Gairy, Eric (1922–1997)
Gairy, Eric (1922–1997)
Eric Gairy, a Grenadian politician, was born of peasant parents near Grenville, Grenada, on February 18, 1922. In the early 1940s he migrated to Trinidad and from there to Aruba to work in the ESSO refinery. It was on that Dutch island that he got involved in the trade union movement. Made unwelcome by the Dutch, Gairy returned to Grenada in December 1949 and began organizing the Grenada Manual and Mental Workers' Union. His immediate targets were the low wages paid on the cocoa and sugar estates. The successful strike of 1951 launched Gairy on a political career as head of the Grenada United Labour Party.
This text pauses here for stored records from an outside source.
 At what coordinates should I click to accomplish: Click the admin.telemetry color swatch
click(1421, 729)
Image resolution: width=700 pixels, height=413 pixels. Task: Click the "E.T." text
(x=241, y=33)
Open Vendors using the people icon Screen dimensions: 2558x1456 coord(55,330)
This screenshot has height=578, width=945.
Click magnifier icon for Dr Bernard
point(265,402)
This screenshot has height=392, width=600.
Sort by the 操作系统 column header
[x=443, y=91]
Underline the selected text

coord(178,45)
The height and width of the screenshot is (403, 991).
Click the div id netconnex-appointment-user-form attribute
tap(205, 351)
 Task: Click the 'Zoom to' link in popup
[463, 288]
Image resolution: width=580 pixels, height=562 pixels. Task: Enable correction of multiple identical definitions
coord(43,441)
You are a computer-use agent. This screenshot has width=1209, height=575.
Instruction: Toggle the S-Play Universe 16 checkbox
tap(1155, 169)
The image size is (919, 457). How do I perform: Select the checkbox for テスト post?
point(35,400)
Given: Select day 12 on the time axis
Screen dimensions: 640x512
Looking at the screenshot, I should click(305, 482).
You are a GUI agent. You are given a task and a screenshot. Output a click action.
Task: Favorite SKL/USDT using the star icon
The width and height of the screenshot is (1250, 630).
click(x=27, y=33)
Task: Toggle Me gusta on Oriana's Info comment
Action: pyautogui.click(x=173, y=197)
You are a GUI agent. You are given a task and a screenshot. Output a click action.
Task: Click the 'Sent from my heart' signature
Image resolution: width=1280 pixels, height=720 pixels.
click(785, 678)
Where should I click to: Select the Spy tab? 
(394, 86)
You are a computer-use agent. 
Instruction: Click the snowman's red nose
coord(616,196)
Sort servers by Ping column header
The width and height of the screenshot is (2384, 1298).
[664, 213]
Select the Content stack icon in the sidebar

In 1954 he was elected chief minister of the colonial government. In 1957 he became a minister in the West Indies Federation until its collapse in 1962. Elected premier in 1967, he became Grenada's first prime minister when it became independent in 1974. Knighted by the Queen, he earned the title Sir Eric Gairy. At the same time his behavior became increasingly bizarre—he called on the United Nations to investigate a threat from UFOs—and his politics increasingly oppressive. The elections of 1974 were probably tampered with. In March 1979 a coup d'etat led by Maurice Bishop and the New Jewel Movement overthrew his regime. Upon the collapse of the Bishop regime in 1983, Gairy returned to Grenada in 1984 from exile in the United States. He was already semi-incapacitated and died of a stroke in 1997.
See alsoBishop, Maurice; Grenada; West Indies Federation.
BIBLIOGRAPHY
Singham, A. W. The Hero and the Crowd in a Colonial Polity. New Haven, CT: Yale University Press, 1968.
Thorndike, Tony. Grenada: Politics, Economics and Society. Boulder, CO: L. Rienner, 1985.